* [Task input]:
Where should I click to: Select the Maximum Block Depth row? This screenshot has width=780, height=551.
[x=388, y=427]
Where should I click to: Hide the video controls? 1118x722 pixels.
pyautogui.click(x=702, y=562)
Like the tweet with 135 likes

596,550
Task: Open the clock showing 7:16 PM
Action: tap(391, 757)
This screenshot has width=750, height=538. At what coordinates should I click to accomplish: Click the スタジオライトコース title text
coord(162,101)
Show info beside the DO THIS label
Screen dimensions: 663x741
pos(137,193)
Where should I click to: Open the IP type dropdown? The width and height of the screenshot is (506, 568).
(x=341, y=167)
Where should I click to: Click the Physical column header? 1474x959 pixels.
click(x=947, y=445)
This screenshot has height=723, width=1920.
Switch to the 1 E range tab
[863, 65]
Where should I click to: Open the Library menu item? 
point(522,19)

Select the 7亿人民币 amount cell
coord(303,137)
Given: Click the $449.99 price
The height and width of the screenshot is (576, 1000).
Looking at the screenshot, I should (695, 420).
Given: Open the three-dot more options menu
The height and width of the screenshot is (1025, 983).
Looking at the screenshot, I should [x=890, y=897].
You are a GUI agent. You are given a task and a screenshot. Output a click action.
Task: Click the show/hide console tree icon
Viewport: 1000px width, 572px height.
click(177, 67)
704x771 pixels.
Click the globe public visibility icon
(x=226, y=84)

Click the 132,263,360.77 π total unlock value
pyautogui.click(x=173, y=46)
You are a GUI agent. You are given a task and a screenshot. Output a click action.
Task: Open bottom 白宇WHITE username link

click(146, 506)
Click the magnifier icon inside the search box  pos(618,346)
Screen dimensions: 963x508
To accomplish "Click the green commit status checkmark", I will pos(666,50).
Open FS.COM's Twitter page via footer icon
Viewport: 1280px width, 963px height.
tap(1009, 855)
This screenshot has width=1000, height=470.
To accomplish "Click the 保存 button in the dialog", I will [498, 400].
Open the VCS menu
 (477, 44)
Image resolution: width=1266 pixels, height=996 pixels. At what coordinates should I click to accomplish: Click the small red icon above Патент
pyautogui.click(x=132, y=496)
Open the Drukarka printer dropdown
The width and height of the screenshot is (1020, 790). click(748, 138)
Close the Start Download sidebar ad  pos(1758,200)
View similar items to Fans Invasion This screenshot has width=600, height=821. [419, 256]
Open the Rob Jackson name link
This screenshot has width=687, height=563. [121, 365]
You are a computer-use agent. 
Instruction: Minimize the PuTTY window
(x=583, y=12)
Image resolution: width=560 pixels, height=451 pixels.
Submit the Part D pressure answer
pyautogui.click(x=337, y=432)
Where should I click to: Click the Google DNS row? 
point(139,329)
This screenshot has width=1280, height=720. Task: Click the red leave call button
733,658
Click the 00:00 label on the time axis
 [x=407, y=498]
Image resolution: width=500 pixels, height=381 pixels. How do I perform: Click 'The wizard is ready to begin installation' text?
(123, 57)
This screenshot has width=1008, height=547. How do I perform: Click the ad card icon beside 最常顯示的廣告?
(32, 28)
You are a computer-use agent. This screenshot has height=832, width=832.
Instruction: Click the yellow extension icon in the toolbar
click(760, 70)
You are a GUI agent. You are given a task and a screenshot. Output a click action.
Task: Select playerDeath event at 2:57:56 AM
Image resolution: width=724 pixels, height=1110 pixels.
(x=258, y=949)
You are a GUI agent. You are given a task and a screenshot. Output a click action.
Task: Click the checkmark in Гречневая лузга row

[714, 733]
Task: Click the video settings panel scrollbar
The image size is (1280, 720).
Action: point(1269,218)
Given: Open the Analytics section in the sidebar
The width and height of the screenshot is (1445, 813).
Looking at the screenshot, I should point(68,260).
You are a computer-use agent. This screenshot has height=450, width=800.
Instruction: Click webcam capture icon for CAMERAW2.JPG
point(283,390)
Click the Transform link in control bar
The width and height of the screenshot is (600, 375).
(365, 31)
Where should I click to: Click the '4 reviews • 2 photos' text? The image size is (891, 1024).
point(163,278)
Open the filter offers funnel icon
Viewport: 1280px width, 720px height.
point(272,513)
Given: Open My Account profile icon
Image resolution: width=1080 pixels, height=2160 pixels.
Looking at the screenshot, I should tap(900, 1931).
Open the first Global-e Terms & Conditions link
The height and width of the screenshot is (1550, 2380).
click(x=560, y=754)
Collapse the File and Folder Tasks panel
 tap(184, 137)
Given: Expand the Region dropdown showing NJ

* [The task]: Please write out the whole of the material exactly.

* [Solution for this task]:
Where should I click to: Select the Maximum Block Depth row? This screenshot has width=780, height=551.
[x=388, y=427]
Where should I click to: Hide the video controls? 1118x722 pixels.
pyautogui.click(x=702, y=562)
Like the tweet with 135 likes

596,550
Task: Open the clock showing 7:16 PM
Action: tap(391, 757)
This screenshot has width=750, height=538. At what coordinates should I click to accomplish: Click the スタジオライトコース title text
coord(162,101)
Show info beside the DO THIS label
Screen dimensions: 663x741
pos(137,193)
Where should I click to: Open the IP type dropdown? The width and height of the screenshot is (506, 568).
(x=341, y=167)
Where should I click to: Click the Physical column header? 1474x959 pixels.
click(x=947, y=445)
This screenshot has height=723, width=1920.
Switch to the 1 E range tab
[863, 65]
Where should I click to: Open the Library menu item? 
point(522,19)

Select the 7亿人民币 amount cell
coord(303,137)
Given: Click the $449.99 price
The height and width of the screenshot is (576, 1000).
Looking at the screenshot, I should (695, 420).
Given: Open the three-dot more options menu
The height and width of the screenshot is (1025, 983).
Looking at the screenshot, I should [x=890, y=897].
You are a GUI agent. You are given a task and a screenshot. Output a click action.
Task: Click the show/hide console tree icon
Viewport: 1000px width, 572px height.
click(177, 67)
704x771 pixels.
Click the globe public visibility icon
(x=226, y=84)

Click the 132,263,360.77 π total unlock value
pyautogui.click(x=173, y=46)
You are a GUI agent. You are given a task and a screenshot. Output a click action.
Task: Open bottom 白宇WHITE username link

click(146, 506)
Click the magnifier icon inside the search box  pos(618,346)
Screen dimensions: 963x508
To accomplish "Click the green commit status checkmark", I will pos(666,50).
Open FS.COM's Twitter page via footer icon
Viewport: 1280px width, 963px height.
tap(1009, 855)
This screenshot has width=1000, height=470.
To accomplish "Click the 保存 button in the dialog", I will [498, 400].
Open the VCS menu
 (477, 44)
Image resolution: width=1266 pixels, height=996 pixels. At what coordinates should I click to accomplish: Click the small red icon above Патент
pyautogui.click(x=132, y=496)
Open the Drukarka printer dropdown
The width and height of the screenshot is (1020, 790). click(748, 138)
Close the Start Download sidebar ad  pos(1758,200)
View similar items to Fans Invasion This screenshot has width=600, height=821. [419, 256]
Open the Rob Jackson name link
This screenshot has width=687, height=563. [121, 365]
You are a computer-use agent. 
Instruction: Minimize the PuTTY window
(x=583, y=12)
Image resolution: width=560 pixels, height=451 pixels.
Submit the Part D pressure answer
pyautogui.click(x=337, y=432)
Where should I click to: Click the Google DNS row? 
point(139,329)
This screenshot has width=1280, height=720. Task: Click the red leave call button
733,658
Click the 00:00 label on the time axis
 [x=407, y=498]
Image resolution: width=500 pixels, height=381 pixels. How do I perform: Click 'The wizard is ready to begin installation' text?
(123, 57)
This screenshot has width=1008, height=547. How do I perform: Click the ad card icon beside 最常顯示的廣告?
(32, 28)
You are a computer-use agent. This screenshot has height=832, width=832.
Instruction: Click the yellow extension icon in the toolbar
click(760, 70)
You are a GUI agent. You are given a task and a screenshot. Output a click action.
Task: Select playerDeath event at 2:57:56 AM
Image resolution: width=724 pixels, height=1110 pixels.
(x=258, y=949)
You are a GUI agent. You are given a task and a screenshot. Output a click action.
Task: Click the checkmark in Гречневая лузга row

[714, 733]
Task: Click the video settings panel scrollbar
The image size is (1280, 720).
Action: point(1269,218)
Given: Open the Analytics section in the sidebar
The width and height of the screenshot is (1445, 813).
Looking at the screenshot, I should point(68,260).
You are a computer-use agent. This screenshot has height=450, width=800.
Instruction: Click webcam capture icon for CAMERAW2.JPG
point(283,390)
Click the Transform link in control bar
The width and height of the screenshot is (600, 375).
(365, 31)
Where should I click to: Click the '4 reviews • 2 photos' text? The image size is (891, 1024).
point(163,278)
Open the filter offers funnel icon
Viewport: 1280px width, 720px height.
point(272,513)
Given: Open My Account profile icon
Image resolution: width=1080 pixels, height=2160 pixels.
Looking at the screenshot, I should tap(900, 1931).
Open the first Global-e Terms & Conditions link
The height and width of the screenshot is (1550, 2380).
click(x=560, y=754)
Collapse the File and Folder Tasks panel
 tap(184, 137)
Given: Expand the Region dropdown showing NJ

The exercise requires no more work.